As the Indian media swooned over Hina Rabbani Khar’s social graces and fashion sense, Jane Birkin handbag, Chanel sunglasses, her pearls and her diamonds, substantive gains were made in the people-to-people component of India’s relations with Pakistan in her talks with Indian Foreign Minister SM Krishna.
But some Indian analysts raged and ranted over the manner in which New Delhi had ‘given up’ the initiative on terrorism and merely registered its ‘disapproval’ of Khar’s meeting with Kashmiri politicians.
However, those who want the India-Pakistan engagements to continue strongly backed Khar’s statement that dialogue between the two countries should be ‘uninterrupted and uninterruptible’ – a phrase that Congress MP Mani Shankar Aiyar claimed Khar had borrowed from him.
Appearing at a joint news conference with Khar after their two and half hours of talks, Krishna said ties were back ‘on the right track,’ while Khar spoke of a ‘mindset change’ that had ushered in a ‘new era of cooperation’.
“We have some distance to travel, but with an open mind and a constructive approach … I am sure we can reach our desired destination of having a friendly and cooperative relationship,” Krishna said.
Khar said: “A new generation of Indians and Pakistanis will see a relationship that will hopefully be much different from the one that has been experienced in the last two decades.”
On the thorny issue of terrorism, the two foreign ministers agreed to work more closely to fight militancy and to bring to justice perpetrators of the Mumbai attacks which, New Delhi believes, were carried out by Pakistan-based militants.
“We have agreed …to fight and eliminate this scourge in all forms,” Krishna said. “We have also agreed on the need to strengthen cooperation in counter-terrorism to bring those responsible for terror crimes to justice.”

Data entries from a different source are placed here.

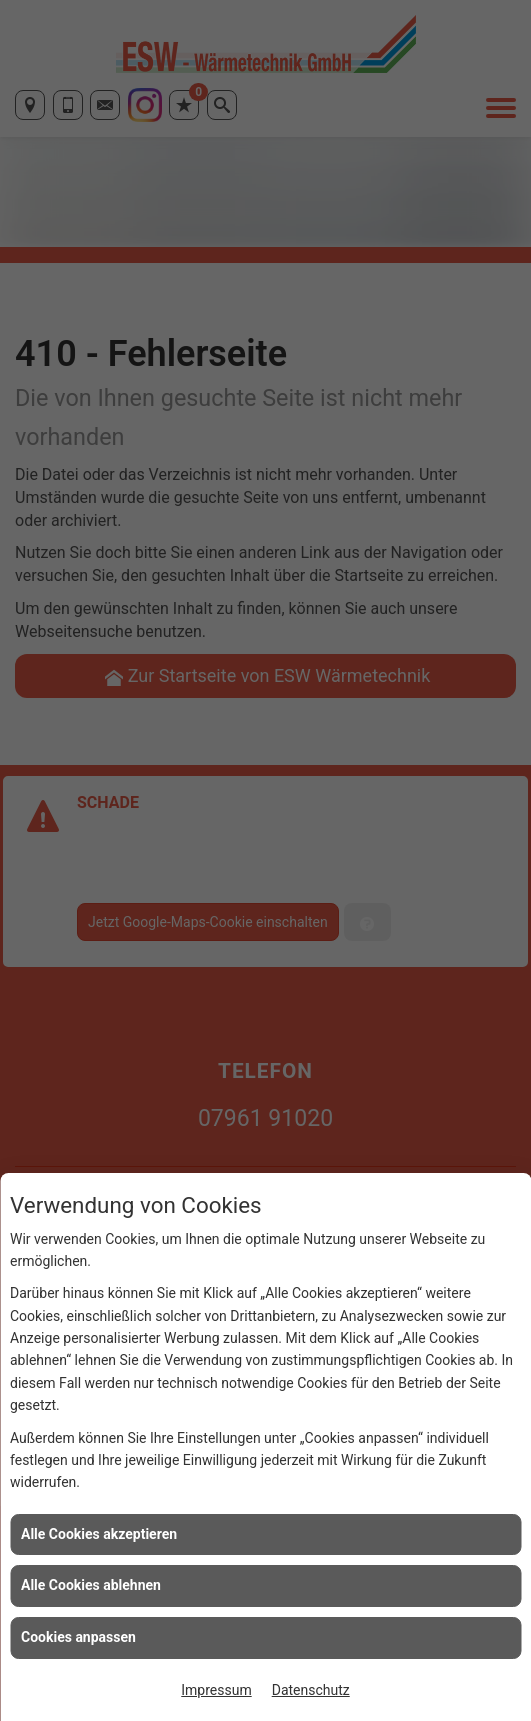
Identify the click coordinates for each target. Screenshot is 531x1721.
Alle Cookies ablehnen (91, 1585)
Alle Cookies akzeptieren (99, 1534)
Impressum (216, 1690)
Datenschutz (311, 1690)
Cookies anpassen (78, 1637)
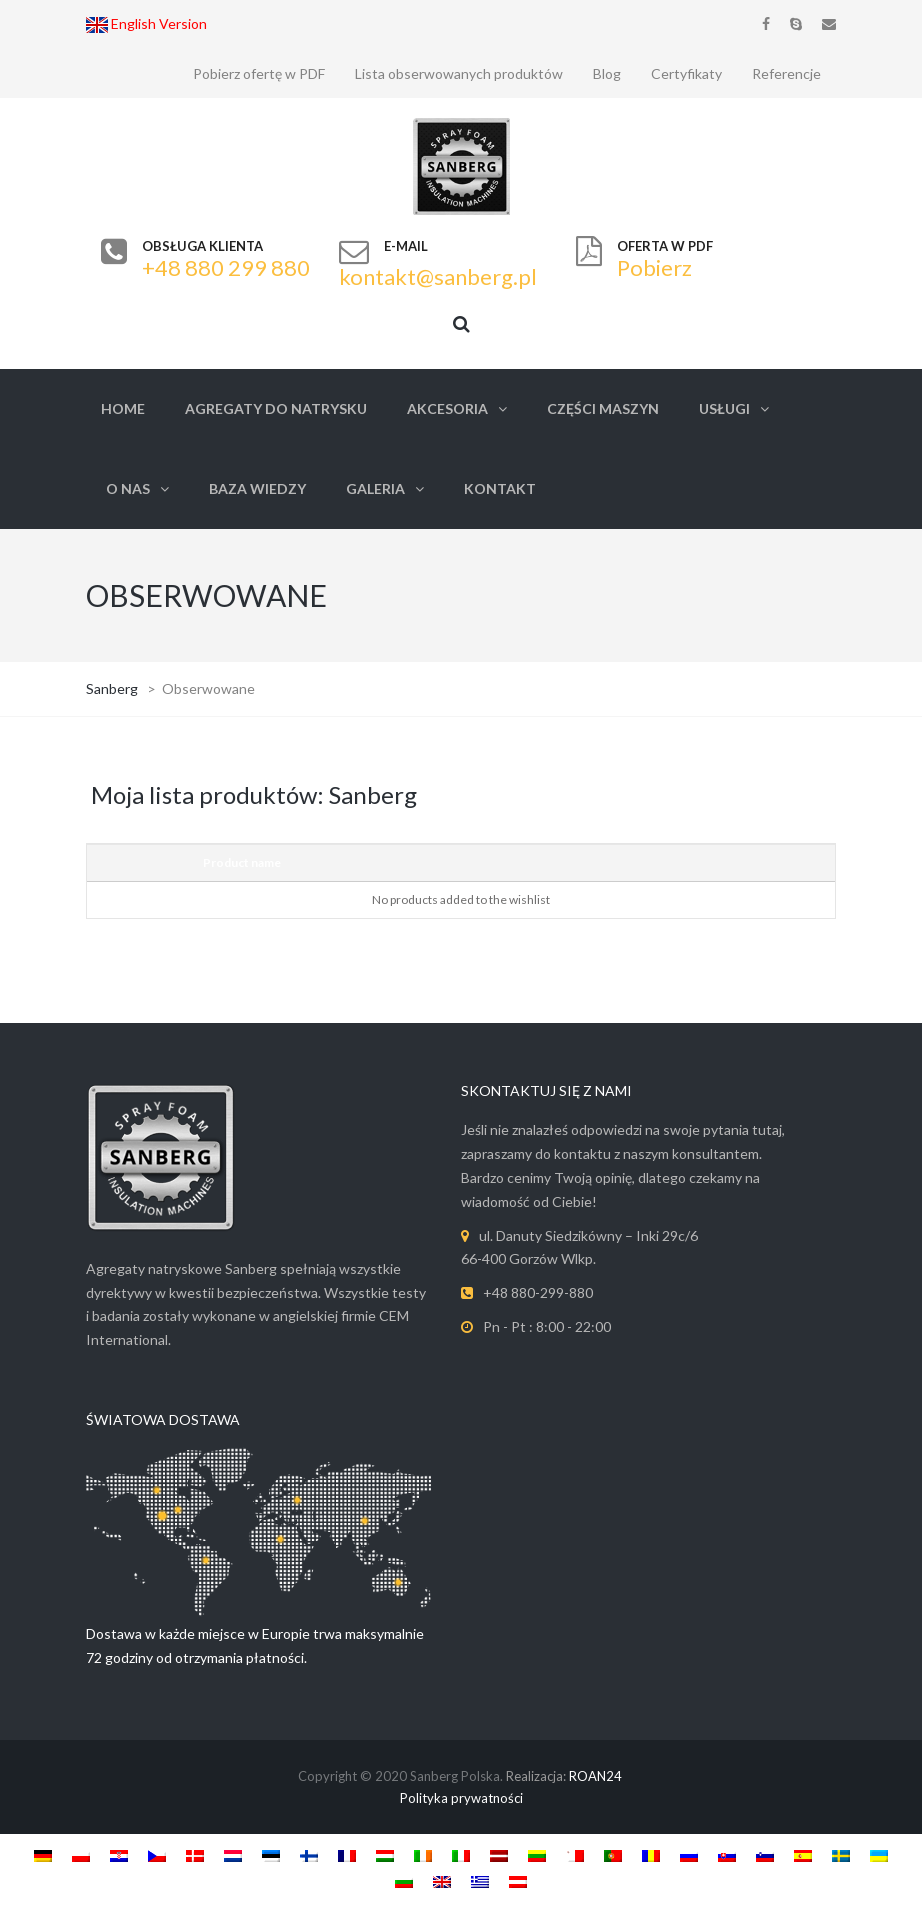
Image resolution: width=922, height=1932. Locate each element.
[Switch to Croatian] (119, 1855)
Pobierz (654, 267)
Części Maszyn (603, 408)
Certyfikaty (686, 73)
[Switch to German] (43, 1855)
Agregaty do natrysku (276, 408)
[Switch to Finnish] (309, 1855)
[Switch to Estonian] (271, 1855)
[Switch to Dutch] (233, 1855)
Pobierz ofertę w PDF (259, 73)
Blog (607, 73)
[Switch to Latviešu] (499, 1855)
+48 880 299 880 (226, 267)
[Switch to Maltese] (575, 1855)
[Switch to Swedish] (841, 1855)
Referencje (786, 73)
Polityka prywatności (461, 1798)
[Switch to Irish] (423, 1855)
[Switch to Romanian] (651, 1855)
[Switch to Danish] (195, 1855)
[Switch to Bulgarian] (404, 1881)
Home (123, 408)
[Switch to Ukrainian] (879, 1855)
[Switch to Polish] (81, 1855)
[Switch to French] (347, 1855)
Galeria (375, 488)
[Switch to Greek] (480, 1881)
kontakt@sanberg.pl (438, 276)
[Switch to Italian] (461, 1855)
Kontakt (500, 488)
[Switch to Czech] (157, 1855)
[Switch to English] (442, 1881)
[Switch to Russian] (689, 1855)
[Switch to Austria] (518, 1881)
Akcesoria (447, 408)
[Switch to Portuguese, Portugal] (613, 1855)
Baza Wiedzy (257, 488)
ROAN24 (595, 1776)
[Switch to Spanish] (803, 1855)
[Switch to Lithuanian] (537, 1855)
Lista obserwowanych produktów (459, 73)
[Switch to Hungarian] (385, 1855)
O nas (128, 488)
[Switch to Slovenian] (765, 1855)
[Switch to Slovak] (727, 1855)
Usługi (724, 408)
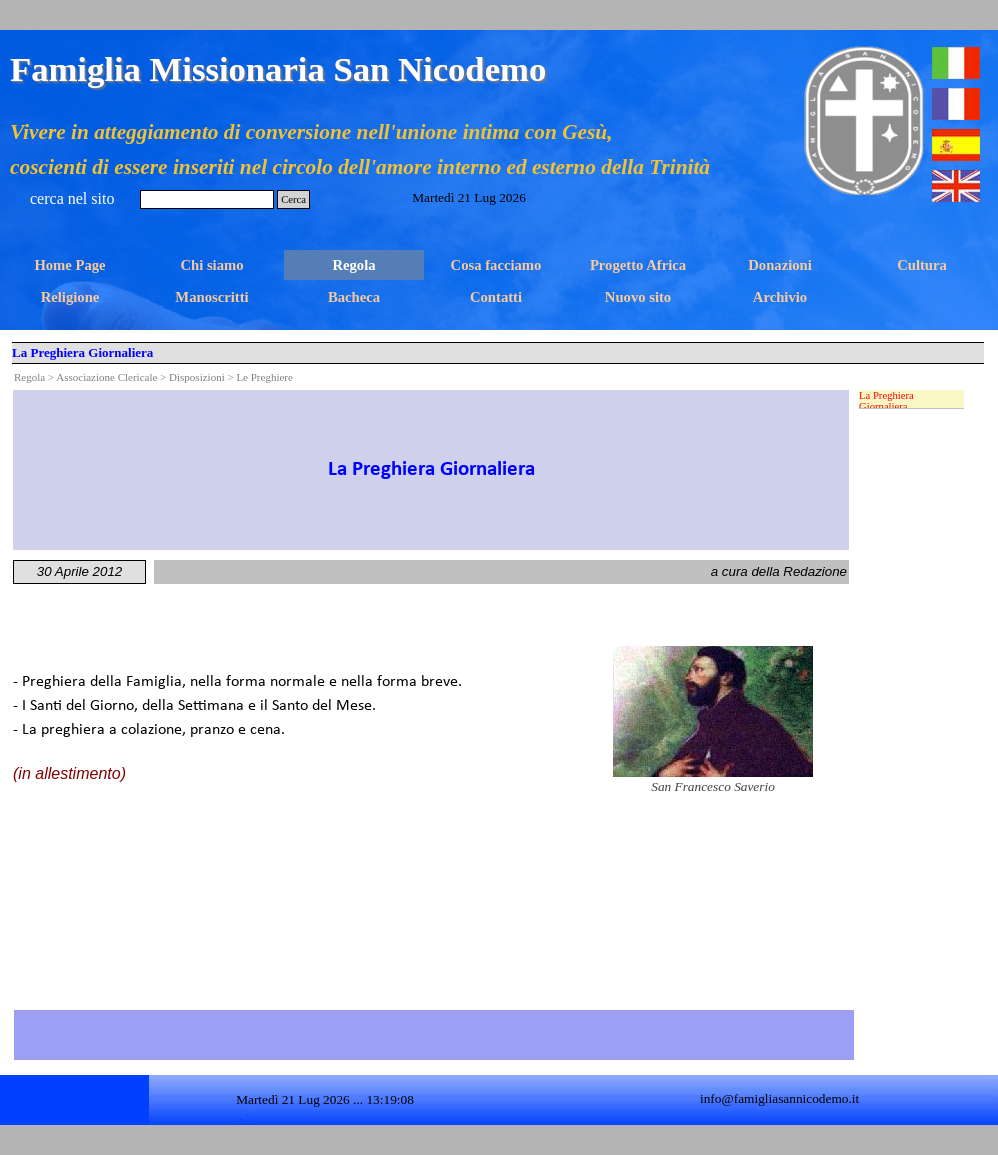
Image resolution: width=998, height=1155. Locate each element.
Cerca (293, 199)
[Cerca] (207, 199)
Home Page (69, 265)
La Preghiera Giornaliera (886, 401)
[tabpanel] (431, 470)
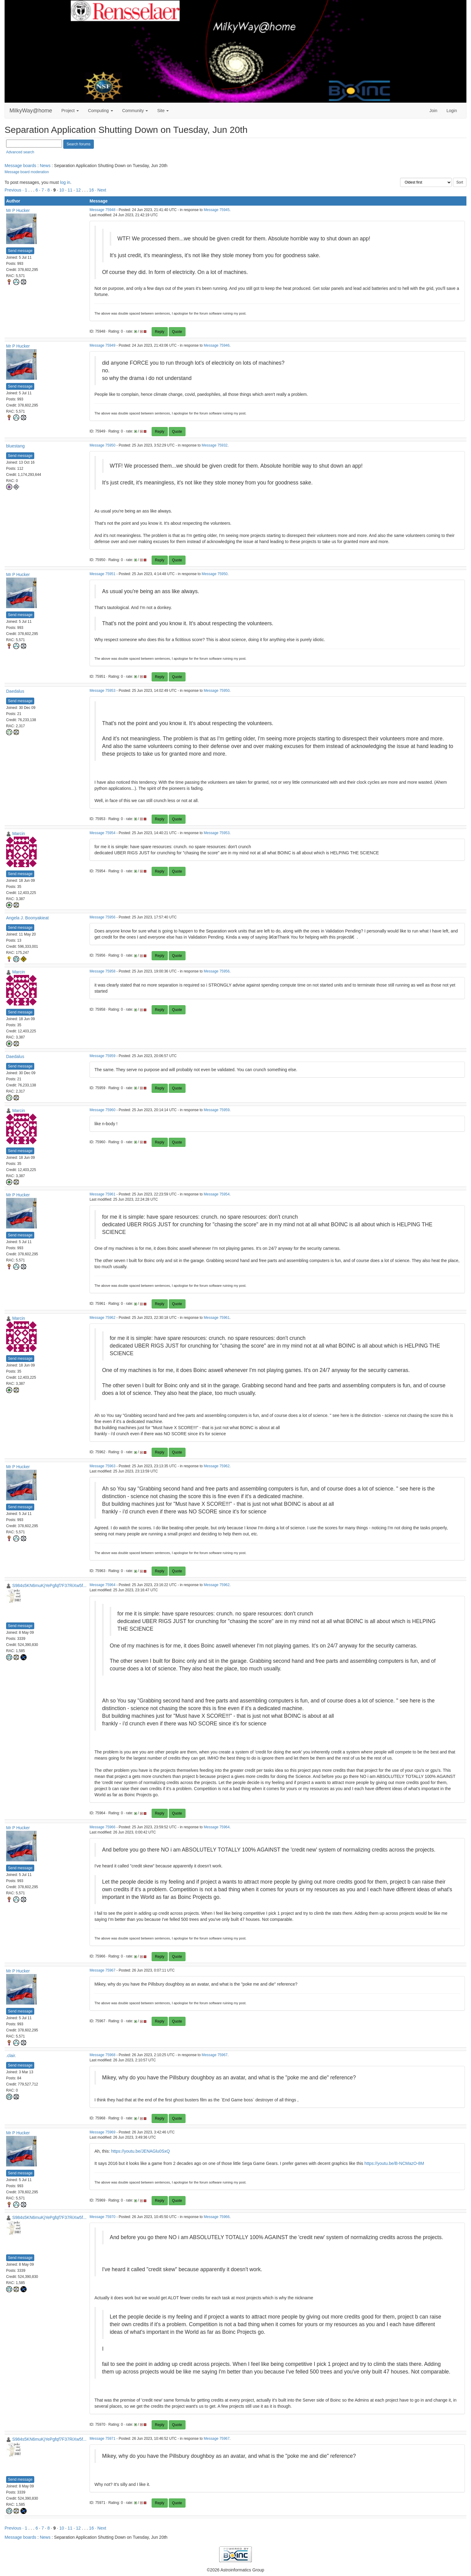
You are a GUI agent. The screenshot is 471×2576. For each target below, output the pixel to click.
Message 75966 (103, 1827)
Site (163, 110)
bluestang (15, 445)
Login (452, 110)
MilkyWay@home (30, 111)
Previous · (15, 190)
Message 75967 (103, 1970)
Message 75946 (217, 345)
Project (70, 110)
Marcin (18, 833)
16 (91, 190)
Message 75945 (217, 210)
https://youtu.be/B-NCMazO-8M (394, 2163)
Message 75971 (103, 2438)
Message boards (20, 165)
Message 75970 (103, 2217)
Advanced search (20, 152)
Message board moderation (27, 172)
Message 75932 (215, 445)
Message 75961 (103, 1194)
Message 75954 (103, 833)
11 (70, 190)
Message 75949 (103, 345)
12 (78, 190)
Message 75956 (103, 917)
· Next (100, 190)
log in (65, 182)
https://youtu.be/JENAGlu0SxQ (140, 2151)
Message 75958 (103, 971)
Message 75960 (103, 1110)
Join (433, 110)
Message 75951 (103, 574)
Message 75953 (103, 690)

Krishna said the two countries had agreed to ease travel restrictions, boost bus services frequency and double the number of days goods could be traded across the Line of Control – the de facto border in the Himalayan state of Kashmir. “I can confidently say our relations are on the right track,” he said.
A joint statement issued after the meeting outlined the commitment of both sides to fight terrorism, boost trade and keep the peace process going.
Indian foreign policy experts, including former Foreign Secretary Kanwal Sibal, objected to the reference to counterterrorism and progress on the Mumbai trials while omitting altogether any reference to the status of the trials of those charged in the conspiracy in Pakistan.“There should have been a more extended reference to terrorism,” said former deputy national security adviser Leela Ponappa.
Aside from an agreement on facilitating each other’s prisoners, the two sides also agreed on a slew of confidence building measures (CBMs) on Kashmir.
But on the progress of the trials of the Mumbai blasts, the Indian side said it got no convincing assurances from Pakistan.
“Pakistan said: we are also victims of terror. But where is the equivalence? Pakistan is a victim because of its own mistakes. But we (India) are victims because Pakistan nurtures terrorists. What has changed after these talks?” asked Kanwal Sibal.
Despite the official upbeat assessment of the talks, it appears that Khar’s meetings with Kashmiri politicians have not gone down well with the Indians. She met Syed Ali Geelani and Mirwaiz Umar Farooq, chiefs of their respective factions of the All Parties Hurriyat Conference (APHC) on Tuesday.
Foreign Secretary Nirupama Rao said the meetings illustrated the ‘divergence’ between the two countries. “We have a very different point of view from Pakistan on that particular event (the meeting) and we have expressed our concerns in a frank and candid manner to the Pakistan side,” Rao told reporters.
Pakistan Foreign Secretary Salman Bashir moved quickly to dismiss the Indian apprehensions. “This matter of the meeting yesterday cannot be construed in any manner including intentionally or by design to cast any shadow on today’s talks,” he said. “I think we should not read more into it.”
Prime Minister Singh accepted an invitation to visit Pakistan at mutually convenient dates. (With additional input from AFP)
Published in The Express Tribune, July 28th, 2011.